In an ideal world, maybe. In practice, it triggered a huge amount of retries on failed requests from poorly coded scripts, effectively creating a DDoS cannon causing CPU and I/O (both network and disk, think of logging) usage to skyrocket. Now on a busy day, Telize received more than 130M requests, coming from 10M unique IP addresses as one can see in this report generated by Logswan. We were now talking about almost 800,000 requests per minute, as shown on this other report generated from sampling one minute of traffic. At this point I had to switch to using Nginx's 444 No Response HTTP status code and just close the connection in order to save bandwidth. On the day following the API termination, I received more than 1TB of incoming requests, which represent a huge amount of traffic and of course, bandwidth costs money. I can perfectly handle this kind of traffic from a technical standpoint, but from a financial one, there is simply no way I can sustain it, and it doesn't make sense for me to keep paying for data transfer overcharges. So I had to move the site in emergency to a static hosting platform (GitHub Pages in this case) which then returned a 404 error for all three endpoints: 'ip', 'jsonip', and 'geoip'. The last one being by far the most used one, it probably triggered some alert mechanism and caused the appearance of a Varnish rule simply closing the connection on this endpoint, returning an empty response. The situation was now under control, and I was finally able to relax and get some much needed rest; this was Sunday evening, and I decided to call it a day and get some sleep. I'm extremely grateful to GitHub for saving the day, and in fact decided to subscribe to a paid plan as a way to show my appreciation. So, problem solved?

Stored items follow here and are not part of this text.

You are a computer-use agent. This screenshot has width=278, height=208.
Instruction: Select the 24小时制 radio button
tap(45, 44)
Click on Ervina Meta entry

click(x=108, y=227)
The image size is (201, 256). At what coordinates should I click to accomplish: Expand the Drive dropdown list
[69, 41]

Not so fast! The next morning (on Monday), I was in for a surprise as my mailbox started to fill up with inquiries regarding Telize termination. Basically, some code was crashing at random locations because people relying on a free service for their businesses were not careful enough to implement correct error checking. One of those mails came from a set-top box manufacturer, stating that thousands of customers were unable to watch TV because their boxes crashed when Telize didn't return any data, and demanding that I return an empty JSON object for a two weeks period. I answered as fast as I could, explaining the situation and that I had no control over this as the endpoint had a Varnish rule closing the connection without sending traffic. Realistically, should I have chosen to fulfill the request, I would have had to go back to handling the traffic myself on my own servers. This didn't end there, as the person wouldn't take no for an answer, and came up with the brilliant idea to ask me to redirect the endpoint to a server they would host themselves in order not to just serve empty data this time, but simply restoring service entirely. I had to re-read the mail a couple of times to ensure my brain was not tricking me. On what ground would I allow a third party to serve content on one of my domains? How on earth did I dare not to act on this unreasonable request on a timely manner, warranting further annoyance both by mail and on Twitter, lasting for two days?

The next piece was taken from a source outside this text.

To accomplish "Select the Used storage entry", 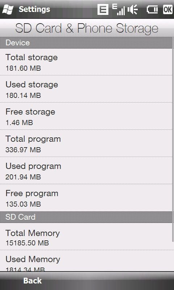I will pyautogui.click(x=86, y=89).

So basically, what's the moral here? Some people just expect you to invest your own time and money to solve their problem, and for you to do it straight away, when it's convenient for them, and of course without being compensated for it. No matter that they used a free service to begin with, without giving any notice beforehand, or that you have a daytime job and other involvements. I would not have it so.
Hopefully, this whole story will at least teach some people that relying on a free service you have no control over means adding a single point of failure on a volunteer basis. It's perfectly fine for a side project, but for a business? I would think at least twice before taking this kind of decision.